◆ TEXT FOR ANALYSIS
The theory is simple: the stronger our self-psychoses, the grander our immortality projects.

And whether it was my fumbling belief that my destiny lie in Flash, or Trump’s belief that Tweets could overturn an election, or Middle America’s belief that all lives matter — these beliefs are all manufactured as our immortality projects to help us nestle into our beds at night feeling like we’re the heroes of not just our, but, the story.

But 2020, if nothing else, was a year when these immortality projects were so clearly perverted, so devastatingly interrupted, by the complete and utter lack of control we truly have on our realities at any given time.

And for fear of sounding too nihilistic, I leave 2020 feeling, if not hoping to feel, that there’s some grand peace of mind to draw from that.

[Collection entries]

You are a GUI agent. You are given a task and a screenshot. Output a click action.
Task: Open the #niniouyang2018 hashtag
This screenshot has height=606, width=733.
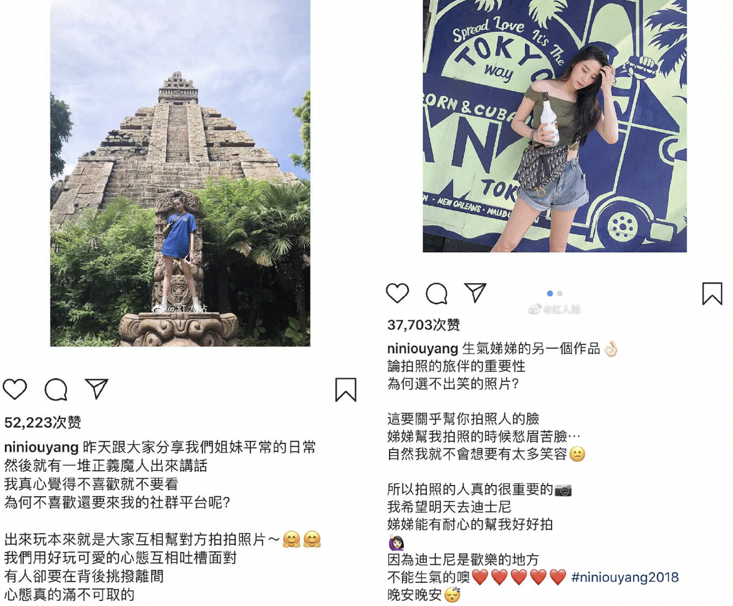(x=625, y=577)
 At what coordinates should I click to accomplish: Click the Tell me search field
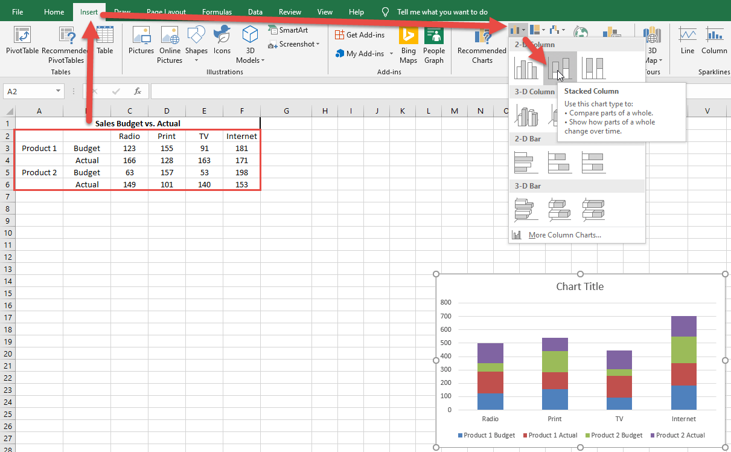tap(442, 11)
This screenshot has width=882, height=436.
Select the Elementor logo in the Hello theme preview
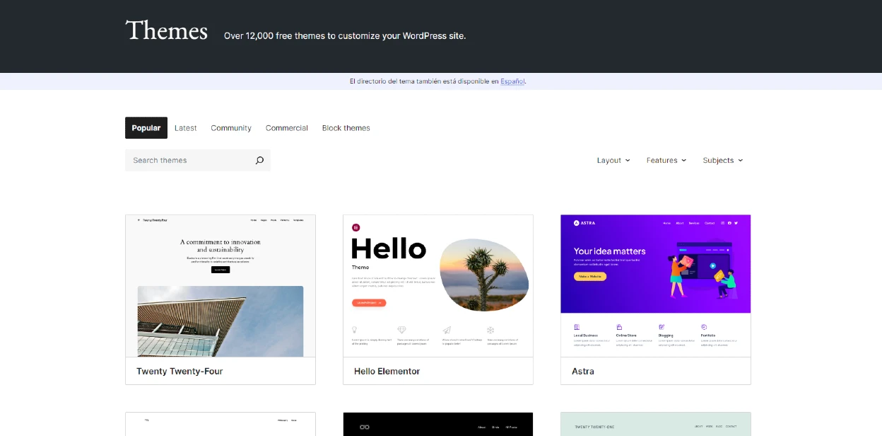tap(355, 228)
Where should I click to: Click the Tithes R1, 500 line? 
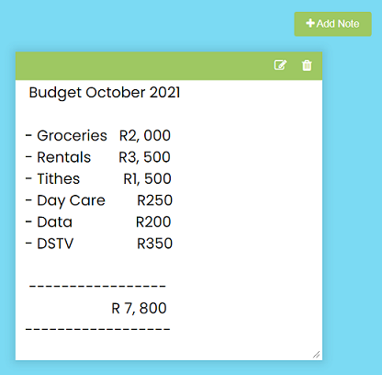coord(98,178)
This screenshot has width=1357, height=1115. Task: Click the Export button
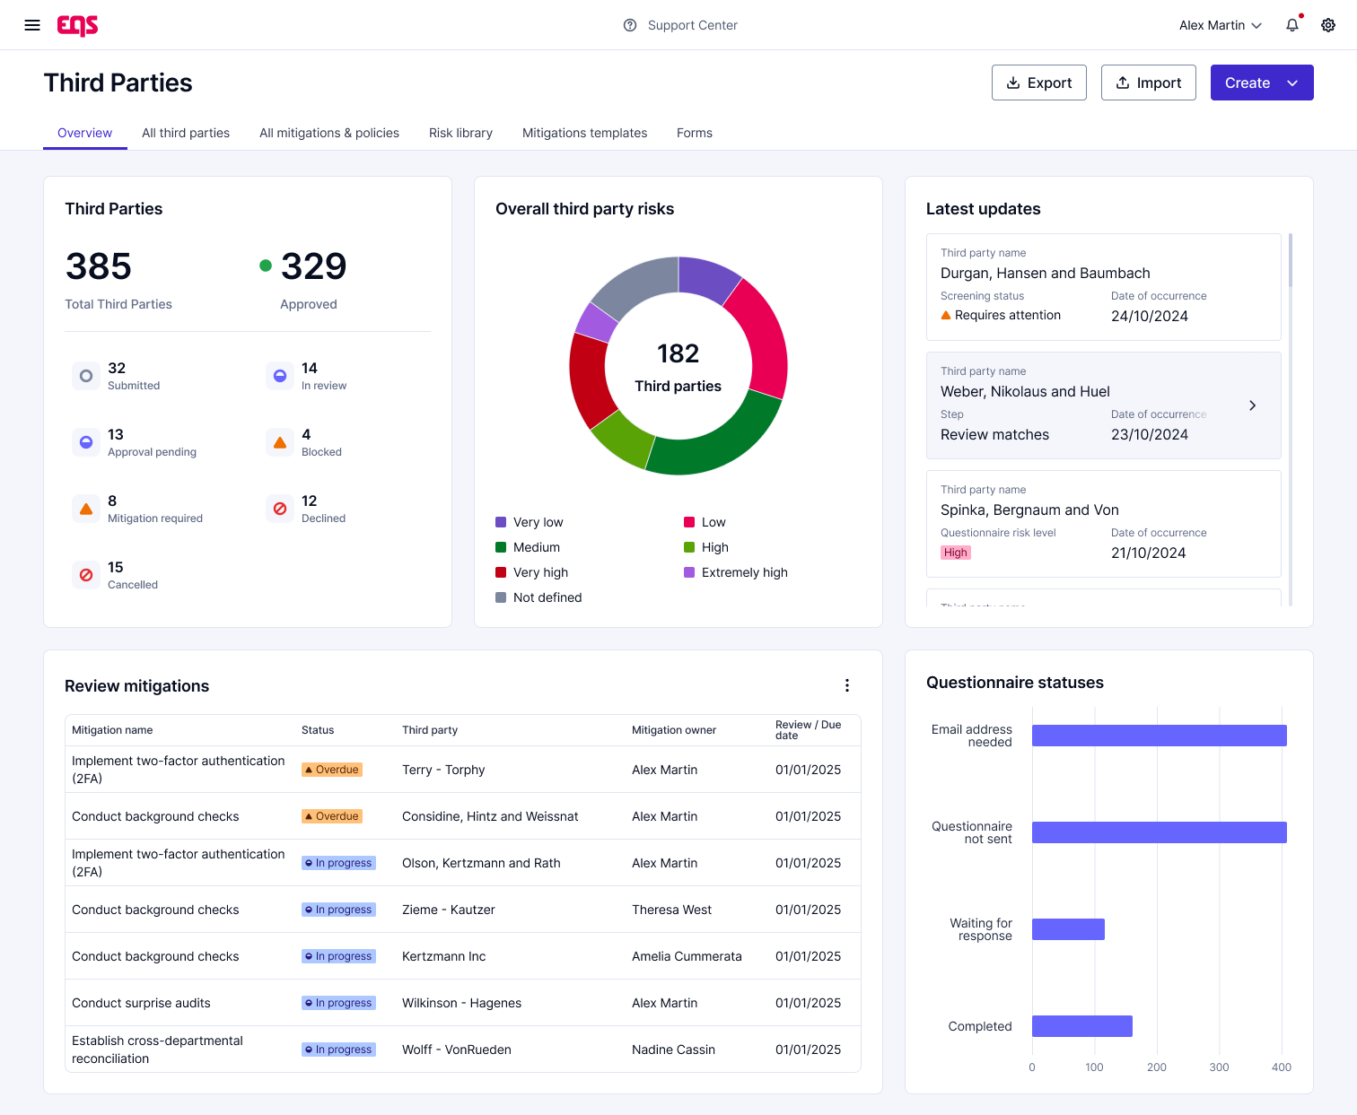pyautogui.click(x=1038, y=83)
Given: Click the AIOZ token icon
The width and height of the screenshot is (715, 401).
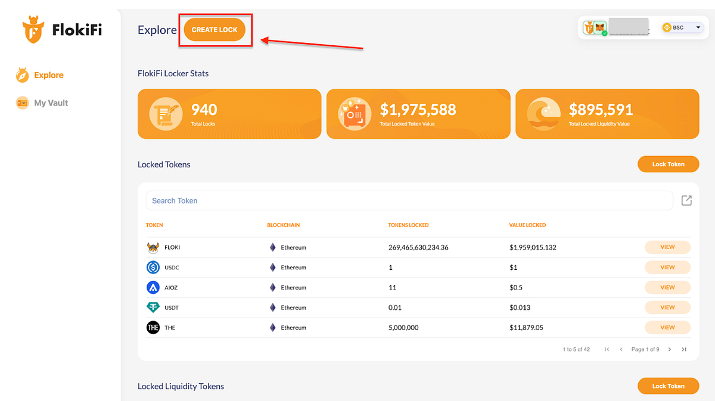Looking at the screenshot, I should coord(153,288).
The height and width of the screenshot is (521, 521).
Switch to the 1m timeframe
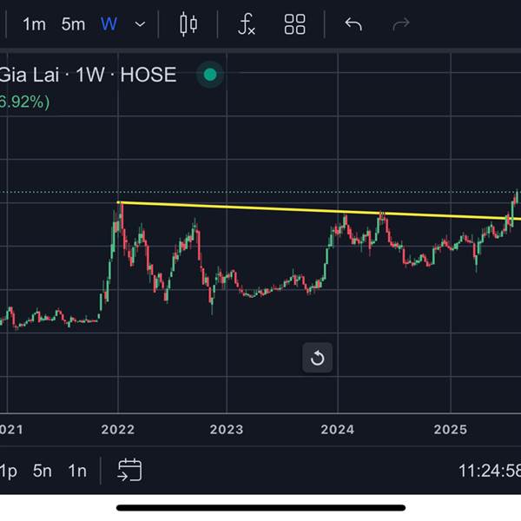point(34,24)

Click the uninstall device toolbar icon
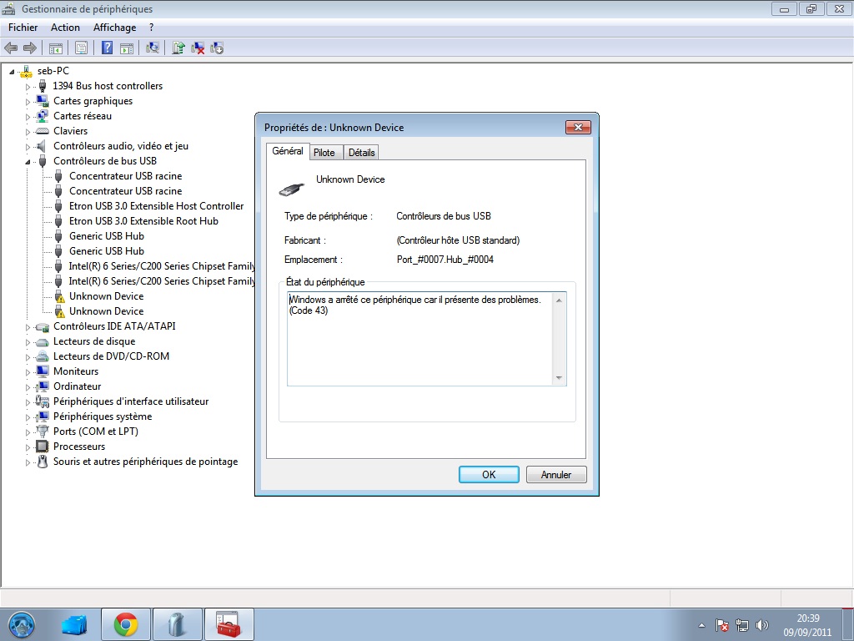pyautogui.click(x=198, y=48)
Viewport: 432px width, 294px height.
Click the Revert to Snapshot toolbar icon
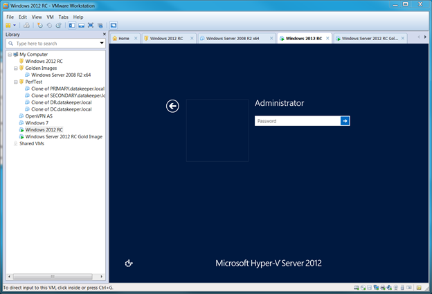tap(48, 25)
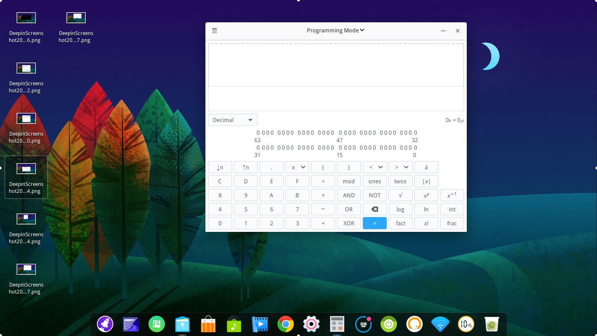Image resolution: width=597 pixels, height=336 pixels.
Task: Open the Programming Mode selector
Action: click(335, 30)
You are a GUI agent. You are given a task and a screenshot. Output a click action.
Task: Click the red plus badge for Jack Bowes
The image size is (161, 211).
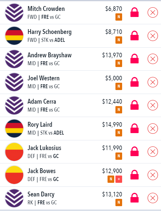[119, 179]
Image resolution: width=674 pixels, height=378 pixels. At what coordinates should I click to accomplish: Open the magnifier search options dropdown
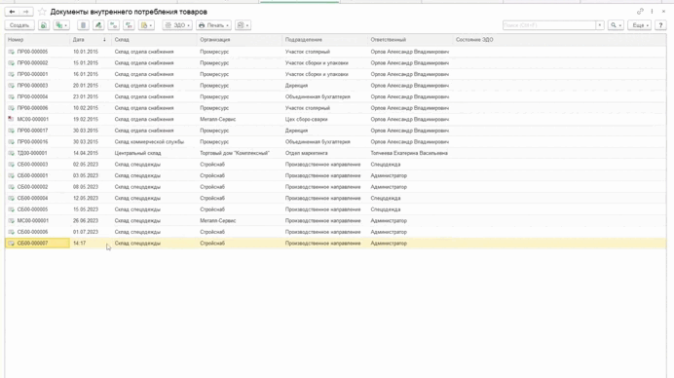click(x=616, y=25)
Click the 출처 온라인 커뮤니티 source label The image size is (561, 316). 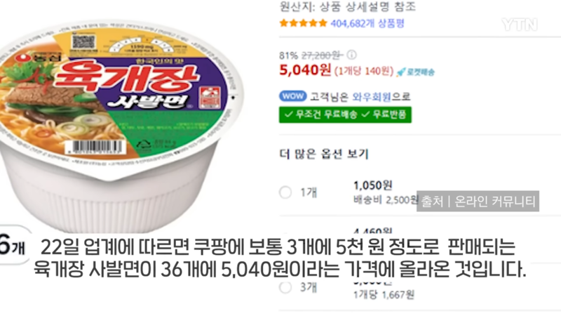478,201
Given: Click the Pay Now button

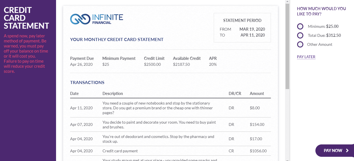Looking at the screenshot, I should (335, 151).
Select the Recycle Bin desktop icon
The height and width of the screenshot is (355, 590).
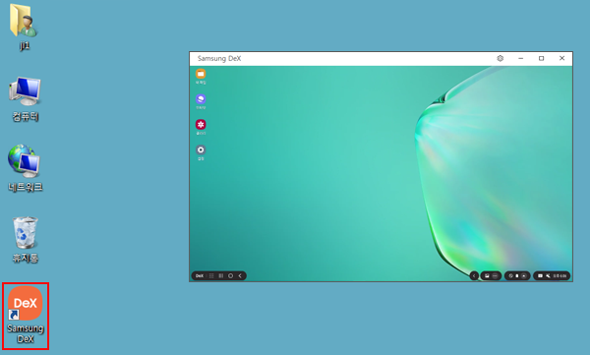pyautogui.click(x=26, y=239)
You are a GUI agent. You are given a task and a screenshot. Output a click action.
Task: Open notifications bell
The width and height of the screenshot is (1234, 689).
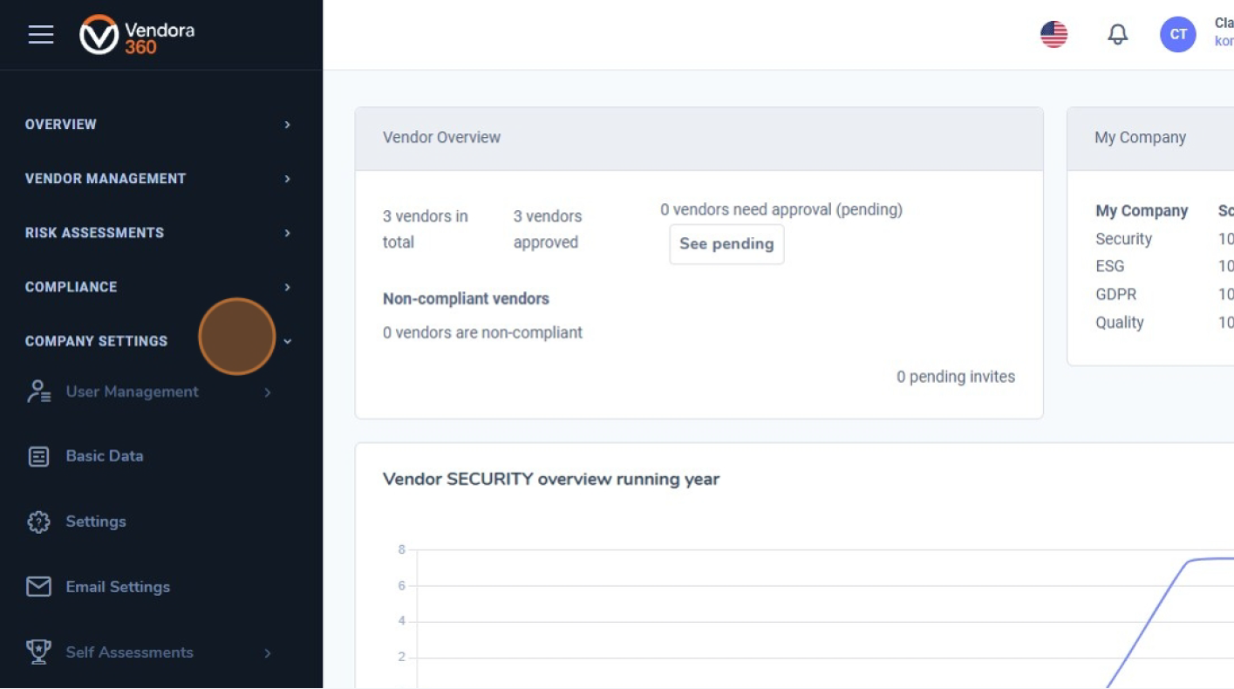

◆ ACTIVITY
Please continue the passage about immortality projects and 2020, picking up after its final sentence.

◆ EXERCISE RESULT
The End Game

Alas, as my stamina for writing this annual recap wanes, I find myself remiss to not mention the myriad of moments that Manhattan opened up its maw to allow us during the pandemic:

  • Riding Revel scooter’s through Times Square as it was empty, like starring characters in some weird Woody Allen and Wes Anderson collab
  • Sitting in an empty Central Park nearly every single day to the soundtrack of birds chirping and the laughable “I jog now” locals wheezing
  • Having run of the house to walk nearly 100,000 blocks (~9M steps) worth of Manhattan over the course of the year
  • Becoming a godparent to a beautiful black baby from a beautiful mixed family to the backdrop of Black Lives Matter
  • Realizing that the decisions Vanessa and I made years ago to walk the path we now walk was justly done, as we walk together now and stronger for it
  • Finding flow at work to collaborate on closing nearly $40M in revenue as an individual contributor who’d come down this path to learn sales

These are but a few of the moments that I will remember and cherish from this year past alongside the many affected lives and lost causes that I will mourn, if for no other reason than human and humane respect for The Other.

Yet, I will mourn no further Flash and my lost childhood innocence where the joy of learning, and of competition, was enough to get me through the days and to keep me from the trivial turmoil of my white-collar work.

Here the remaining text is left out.